● HOW TO COMPLETE THIS TASK:
From the records below, output exactly the lines running from the line containing "Task: Click the Enter Your Amount input field" through the line containing "The height and width of the screenshot is (1005, 2212).", and no others.

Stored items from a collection

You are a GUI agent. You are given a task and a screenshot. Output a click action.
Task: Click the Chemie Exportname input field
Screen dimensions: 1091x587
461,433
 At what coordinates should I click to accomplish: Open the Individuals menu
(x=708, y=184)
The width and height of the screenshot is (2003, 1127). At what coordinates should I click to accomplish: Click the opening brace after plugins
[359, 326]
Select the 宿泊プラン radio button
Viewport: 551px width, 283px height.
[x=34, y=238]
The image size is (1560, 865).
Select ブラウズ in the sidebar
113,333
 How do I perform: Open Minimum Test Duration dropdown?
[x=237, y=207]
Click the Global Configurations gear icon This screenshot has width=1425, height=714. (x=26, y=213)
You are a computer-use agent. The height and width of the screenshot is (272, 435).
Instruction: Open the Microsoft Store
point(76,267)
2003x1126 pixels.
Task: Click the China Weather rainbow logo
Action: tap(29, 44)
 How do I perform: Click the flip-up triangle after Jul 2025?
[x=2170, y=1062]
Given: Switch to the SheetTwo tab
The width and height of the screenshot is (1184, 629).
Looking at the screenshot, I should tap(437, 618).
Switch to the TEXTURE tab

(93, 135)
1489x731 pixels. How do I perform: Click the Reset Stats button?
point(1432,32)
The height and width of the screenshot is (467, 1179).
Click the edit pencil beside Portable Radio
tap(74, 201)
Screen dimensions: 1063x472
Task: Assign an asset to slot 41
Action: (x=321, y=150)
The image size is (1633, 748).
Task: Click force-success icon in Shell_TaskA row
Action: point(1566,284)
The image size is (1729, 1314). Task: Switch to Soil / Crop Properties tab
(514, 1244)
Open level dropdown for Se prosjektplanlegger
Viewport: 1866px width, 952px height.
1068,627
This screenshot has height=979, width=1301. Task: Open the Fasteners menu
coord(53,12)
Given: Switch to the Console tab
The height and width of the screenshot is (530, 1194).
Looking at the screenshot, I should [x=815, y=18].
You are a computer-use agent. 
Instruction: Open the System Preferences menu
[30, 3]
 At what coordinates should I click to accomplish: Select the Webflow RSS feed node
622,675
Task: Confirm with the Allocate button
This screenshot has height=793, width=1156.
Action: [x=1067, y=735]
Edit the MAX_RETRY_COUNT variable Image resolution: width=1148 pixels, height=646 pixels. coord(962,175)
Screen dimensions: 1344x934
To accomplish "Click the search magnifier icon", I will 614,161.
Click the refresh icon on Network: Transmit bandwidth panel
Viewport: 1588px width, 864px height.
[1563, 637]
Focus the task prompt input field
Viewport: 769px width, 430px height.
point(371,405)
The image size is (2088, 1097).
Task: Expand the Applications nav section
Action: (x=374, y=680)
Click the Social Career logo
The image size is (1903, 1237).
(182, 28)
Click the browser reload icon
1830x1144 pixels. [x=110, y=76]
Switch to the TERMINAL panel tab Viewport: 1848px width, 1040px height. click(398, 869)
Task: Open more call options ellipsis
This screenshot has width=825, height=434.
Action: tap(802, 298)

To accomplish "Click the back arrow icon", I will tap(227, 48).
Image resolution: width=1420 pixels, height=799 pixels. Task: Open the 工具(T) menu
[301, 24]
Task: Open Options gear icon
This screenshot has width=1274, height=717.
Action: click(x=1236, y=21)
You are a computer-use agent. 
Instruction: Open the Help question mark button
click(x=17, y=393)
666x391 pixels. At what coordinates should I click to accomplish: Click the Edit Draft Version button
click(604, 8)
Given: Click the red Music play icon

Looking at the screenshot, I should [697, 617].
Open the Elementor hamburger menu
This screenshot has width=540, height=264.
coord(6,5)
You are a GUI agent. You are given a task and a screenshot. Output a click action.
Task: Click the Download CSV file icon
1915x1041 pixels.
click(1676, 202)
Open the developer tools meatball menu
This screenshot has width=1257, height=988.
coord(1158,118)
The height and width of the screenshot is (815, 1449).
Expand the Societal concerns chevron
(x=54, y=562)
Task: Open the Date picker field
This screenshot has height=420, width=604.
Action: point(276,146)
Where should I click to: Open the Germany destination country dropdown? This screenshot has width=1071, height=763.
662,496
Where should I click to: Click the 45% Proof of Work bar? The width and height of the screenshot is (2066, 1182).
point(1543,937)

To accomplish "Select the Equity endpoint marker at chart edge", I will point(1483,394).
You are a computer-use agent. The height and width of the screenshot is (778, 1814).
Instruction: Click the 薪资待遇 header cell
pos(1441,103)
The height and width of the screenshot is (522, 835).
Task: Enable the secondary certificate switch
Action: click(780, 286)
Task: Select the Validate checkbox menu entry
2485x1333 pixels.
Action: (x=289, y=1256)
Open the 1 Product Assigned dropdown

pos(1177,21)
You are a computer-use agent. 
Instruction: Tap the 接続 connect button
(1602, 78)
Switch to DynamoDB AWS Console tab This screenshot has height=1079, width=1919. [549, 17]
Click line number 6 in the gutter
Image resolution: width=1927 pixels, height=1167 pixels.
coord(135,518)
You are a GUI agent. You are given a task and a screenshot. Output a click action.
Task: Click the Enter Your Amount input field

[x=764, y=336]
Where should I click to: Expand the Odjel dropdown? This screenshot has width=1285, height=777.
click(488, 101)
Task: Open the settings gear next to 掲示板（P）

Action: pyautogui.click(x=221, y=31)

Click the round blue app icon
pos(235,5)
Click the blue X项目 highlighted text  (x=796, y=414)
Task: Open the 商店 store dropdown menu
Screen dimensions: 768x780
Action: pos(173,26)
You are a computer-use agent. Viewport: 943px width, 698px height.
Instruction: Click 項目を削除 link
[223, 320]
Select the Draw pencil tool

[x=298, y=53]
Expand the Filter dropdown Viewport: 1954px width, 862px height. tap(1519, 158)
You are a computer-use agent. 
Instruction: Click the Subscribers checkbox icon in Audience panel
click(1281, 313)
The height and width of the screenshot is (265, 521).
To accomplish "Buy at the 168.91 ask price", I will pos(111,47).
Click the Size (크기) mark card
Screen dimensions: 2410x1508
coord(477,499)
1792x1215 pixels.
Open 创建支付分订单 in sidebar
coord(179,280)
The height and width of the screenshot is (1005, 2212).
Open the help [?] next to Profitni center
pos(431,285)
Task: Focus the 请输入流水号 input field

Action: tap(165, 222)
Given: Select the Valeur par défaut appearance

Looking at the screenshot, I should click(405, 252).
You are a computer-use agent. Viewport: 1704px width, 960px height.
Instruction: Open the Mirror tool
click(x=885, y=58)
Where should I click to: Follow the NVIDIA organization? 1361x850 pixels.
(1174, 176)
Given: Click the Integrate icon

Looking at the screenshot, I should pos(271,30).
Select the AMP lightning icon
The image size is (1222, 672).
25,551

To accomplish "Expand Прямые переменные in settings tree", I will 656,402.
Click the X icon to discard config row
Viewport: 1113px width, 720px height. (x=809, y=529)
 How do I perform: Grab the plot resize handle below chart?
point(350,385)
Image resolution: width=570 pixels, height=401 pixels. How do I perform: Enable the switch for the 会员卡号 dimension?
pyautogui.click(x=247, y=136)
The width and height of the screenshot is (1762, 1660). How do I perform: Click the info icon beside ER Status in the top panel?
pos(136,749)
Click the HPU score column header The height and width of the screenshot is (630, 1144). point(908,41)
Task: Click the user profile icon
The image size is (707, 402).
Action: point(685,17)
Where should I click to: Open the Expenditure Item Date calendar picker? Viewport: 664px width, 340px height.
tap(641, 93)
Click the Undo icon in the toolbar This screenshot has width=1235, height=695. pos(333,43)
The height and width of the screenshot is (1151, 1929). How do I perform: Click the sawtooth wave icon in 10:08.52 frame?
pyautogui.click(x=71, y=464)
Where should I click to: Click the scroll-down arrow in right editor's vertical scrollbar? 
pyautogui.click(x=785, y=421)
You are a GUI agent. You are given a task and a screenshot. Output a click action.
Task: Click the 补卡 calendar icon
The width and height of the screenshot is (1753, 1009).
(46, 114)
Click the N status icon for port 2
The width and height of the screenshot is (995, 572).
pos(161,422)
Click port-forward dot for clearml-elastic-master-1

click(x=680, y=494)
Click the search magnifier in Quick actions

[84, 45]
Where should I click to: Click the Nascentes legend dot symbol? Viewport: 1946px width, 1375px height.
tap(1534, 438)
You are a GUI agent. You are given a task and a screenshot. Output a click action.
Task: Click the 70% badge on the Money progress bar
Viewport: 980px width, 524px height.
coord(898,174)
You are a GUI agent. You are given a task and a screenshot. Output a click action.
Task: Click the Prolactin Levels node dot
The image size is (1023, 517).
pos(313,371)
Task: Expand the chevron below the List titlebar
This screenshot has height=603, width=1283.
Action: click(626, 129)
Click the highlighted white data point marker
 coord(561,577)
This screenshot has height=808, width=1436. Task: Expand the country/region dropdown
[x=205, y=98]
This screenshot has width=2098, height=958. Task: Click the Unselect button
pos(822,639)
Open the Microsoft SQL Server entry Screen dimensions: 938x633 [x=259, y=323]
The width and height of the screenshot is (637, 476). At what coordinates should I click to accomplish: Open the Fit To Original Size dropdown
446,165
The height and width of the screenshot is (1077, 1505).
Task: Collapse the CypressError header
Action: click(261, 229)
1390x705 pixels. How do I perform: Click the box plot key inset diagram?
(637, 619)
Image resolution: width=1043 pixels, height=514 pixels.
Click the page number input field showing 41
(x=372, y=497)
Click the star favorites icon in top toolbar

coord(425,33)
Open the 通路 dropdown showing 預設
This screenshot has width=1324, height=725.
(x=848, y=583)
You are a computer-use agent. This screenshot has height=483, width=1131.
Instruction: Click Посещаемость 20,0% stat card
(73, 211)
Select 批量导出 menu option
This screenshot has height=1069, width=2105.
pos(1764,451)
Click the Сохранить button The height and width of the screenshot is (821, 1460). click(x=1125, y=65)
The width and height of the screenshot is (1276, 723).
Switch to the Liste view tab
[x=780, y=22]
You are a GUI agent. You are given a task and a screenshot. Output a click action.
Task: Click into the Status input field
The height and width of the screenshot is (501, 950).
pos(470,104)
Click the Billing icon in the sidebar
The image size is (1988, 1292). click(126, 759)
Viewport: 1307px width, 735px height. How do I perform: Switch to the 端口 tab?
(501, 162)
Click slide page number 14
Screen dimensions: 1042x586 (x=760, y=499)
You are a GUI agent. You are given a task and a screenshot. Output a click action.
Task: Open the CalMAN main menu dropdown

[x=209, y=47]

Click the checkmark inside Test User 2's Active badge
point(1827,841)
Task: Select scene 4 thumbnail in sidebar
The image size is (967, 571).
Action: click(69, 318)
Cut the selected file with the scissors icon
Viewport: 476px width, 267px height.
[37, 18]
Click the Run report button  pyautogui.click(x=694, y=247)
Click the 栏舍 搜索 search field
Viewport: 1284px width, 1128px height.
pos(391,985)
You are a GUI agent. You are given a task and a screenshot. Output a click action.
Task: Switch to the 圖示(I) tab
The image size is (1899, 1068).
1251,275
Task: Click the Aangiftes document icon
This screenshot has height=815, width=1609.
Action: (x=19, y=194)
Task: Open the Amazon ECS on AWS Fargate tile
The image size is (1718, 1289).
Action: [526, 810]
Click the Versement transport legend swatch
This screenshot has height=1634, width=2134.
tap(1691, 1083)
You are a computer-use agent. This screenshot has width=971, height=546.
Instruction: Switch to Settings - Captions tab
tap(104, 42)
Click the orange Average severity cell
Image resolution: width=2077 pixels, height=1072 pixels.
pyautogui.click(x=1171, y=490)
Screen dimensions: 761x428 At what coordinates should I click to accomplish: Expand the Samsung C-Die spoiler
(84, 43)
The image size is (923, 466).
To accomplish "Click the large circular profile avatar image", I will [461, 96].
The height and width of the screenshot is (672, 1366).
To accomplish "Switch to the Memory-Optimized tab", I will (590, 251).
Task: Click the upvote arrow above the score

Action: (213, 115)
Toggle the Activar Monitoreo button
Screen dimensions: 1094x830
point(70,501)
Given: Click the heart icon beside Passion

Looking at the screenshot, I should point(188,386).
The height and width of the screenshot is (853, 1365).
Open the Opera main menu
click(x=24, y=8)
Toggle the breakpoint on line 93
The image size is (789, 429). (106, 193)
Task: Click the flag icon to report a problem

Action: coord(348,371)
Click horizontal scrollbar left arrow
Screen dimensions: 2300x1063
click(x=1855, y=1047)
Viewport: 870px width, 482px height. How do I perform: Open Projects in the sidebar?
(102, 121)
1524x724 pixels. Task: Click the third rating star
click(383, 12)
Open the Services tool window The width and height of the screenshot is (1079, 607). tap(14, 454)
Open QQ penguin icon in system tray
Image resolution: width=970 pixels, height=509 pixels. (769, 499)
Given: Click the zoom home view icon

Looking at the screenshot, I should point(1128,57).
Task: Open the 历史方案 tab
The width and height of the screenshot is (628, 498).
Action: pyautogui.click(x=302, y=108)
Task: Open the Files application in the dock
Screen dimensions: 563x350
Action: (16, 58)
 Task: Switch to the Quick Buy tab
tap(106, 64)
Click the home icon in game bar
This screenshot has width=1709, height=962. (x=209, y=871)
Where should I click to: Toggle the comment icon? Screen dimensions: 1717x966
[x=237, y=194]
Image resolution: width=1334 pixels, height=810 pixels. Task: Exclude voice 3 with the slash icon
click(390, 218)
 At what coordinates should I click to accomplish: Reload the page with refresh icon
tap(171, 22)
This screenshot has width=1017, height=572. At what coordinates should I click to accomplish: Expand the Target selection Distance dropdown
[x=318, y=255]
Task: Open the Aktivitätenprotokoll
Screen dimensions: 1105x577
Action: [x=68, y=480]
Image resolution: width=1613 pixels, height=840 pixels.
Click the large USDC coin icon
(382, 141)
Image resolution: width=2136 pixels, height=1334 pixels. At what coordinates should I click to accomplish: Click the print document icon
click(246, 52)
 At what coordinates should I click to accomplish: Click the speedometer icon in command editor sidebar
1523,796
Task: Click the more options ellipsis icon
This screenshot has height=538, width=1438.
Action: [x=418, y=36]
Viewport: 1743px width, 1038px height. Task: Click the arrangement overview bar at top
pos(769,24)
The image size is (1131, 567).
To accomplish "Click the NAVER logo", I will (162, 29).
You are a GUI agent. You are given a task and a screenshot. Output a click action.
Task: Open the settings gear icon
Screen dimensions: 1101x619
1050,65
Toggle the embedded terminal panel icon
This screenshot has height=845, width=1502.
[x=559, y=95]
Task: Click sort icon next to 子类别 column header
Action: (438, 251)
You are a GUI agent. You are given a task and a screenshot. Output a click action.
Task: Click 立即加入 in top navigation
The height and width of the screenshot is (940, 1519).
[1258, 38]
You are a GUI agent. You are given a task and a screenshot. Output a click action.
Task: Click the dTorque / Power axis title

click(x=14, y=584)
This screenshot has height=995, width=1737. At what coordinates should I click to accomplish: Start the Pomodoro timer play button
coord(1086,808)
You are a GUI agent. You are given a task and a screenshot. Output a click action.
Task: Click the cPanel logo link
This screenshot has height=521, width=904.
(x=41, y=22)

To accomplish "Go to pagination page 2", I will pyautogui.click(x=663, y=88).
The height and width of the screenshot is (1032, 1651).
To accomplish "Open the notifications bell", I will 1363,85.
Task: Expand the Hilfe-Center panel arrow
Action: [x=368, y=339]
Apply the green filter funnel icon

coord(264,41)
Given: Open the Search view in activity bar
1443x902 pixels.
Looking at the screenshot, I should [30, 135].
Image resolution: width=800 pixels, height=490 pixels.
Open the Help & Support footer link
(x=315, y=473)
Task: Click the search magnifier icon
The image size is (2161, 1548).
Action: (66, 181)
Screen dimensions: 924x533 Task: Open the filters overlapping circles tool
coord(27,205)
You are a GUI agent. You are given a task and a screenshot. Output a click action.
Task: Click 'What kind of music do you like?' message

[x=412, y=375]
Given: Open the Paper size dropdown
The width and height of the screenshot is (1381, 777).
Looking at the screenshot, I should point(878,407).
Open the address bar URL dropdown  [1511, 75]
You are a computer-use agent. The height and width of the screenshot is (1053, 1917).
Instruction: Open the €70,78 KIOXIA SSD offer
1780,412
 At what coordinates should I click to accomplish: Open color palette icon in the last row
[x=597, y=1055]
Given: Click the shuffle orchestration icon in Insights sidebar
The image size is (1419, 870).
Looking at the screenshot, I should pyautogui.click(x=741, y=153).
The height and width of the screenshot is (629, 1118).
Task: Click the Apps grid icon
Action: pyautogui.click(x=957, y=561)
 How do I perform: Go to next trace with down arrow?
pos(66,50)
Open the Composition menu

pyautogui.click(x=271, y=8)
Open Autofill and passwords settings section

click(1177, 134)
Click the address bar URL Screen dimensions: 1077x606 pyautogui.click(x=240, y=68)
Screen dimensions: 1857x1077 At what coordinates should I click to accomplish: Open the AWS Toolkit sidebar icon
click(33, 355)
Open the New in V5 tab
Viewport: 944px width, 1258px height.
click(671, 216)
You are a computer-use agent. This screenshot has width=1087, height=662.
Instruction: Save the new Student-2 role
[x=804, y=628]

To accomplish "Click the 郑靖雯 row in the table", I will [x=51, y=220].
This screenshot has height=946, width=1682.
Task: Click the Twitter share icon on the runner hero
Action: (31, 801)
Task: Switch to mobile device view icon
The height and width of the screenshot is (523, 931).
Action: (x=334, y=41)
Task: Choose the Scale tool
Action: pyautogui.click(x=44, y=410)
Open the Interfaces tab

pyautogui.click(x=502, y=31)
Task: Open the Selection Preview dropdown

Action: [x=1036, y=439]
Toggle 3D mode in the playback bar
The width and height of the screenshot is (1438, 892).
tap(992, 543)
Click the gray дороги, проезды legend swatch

● RESULT FOR THIS TASK:
Task: Click the Enter Your Amount input field

[x=764, y=336]
Where should I click to: Expand the Odjel dropdown? This screenshot has width=1285, height=777.
click(488, 101)
Task: Open the settings gear next to 掲示板（P）

Action: pyautogui.click(x=221, y=31)

Click the round blue app icon
pos(235,5)
Click the blue X项目 highlighted text  (x=796, y=414)
Task: Open the 商店 store dropdown menu
Screen dimensions: 768x780
Action: pos(173,26)
You are a computer-use agent. Viewport: 943px width, 698px height.
Instruction: Click 項目を削除 link
[223, 320]
Select the Draw pencil tool

[x=298, y=53]
Expand the Filter dropdown Viewport: 1954px width, 862px height. tap(1519, 158)
You are a computer-use agent. 
Instruction: Click the Subscribers checkbox icon in Audience panel
click(1281, 313)
The height and width of the screenshot is (265, 521).
To accomplish "Buy at the 168.91 ask price", I will pos(111,47).
Click the Size (크기) mark card
Screen dimensions: 2410x1508
coord(477,499)
1792x1215 pixels.
Open 创建支付分订单 in sidebar
coord(179,280)
The height and width of the screenshot is (1005, 2212).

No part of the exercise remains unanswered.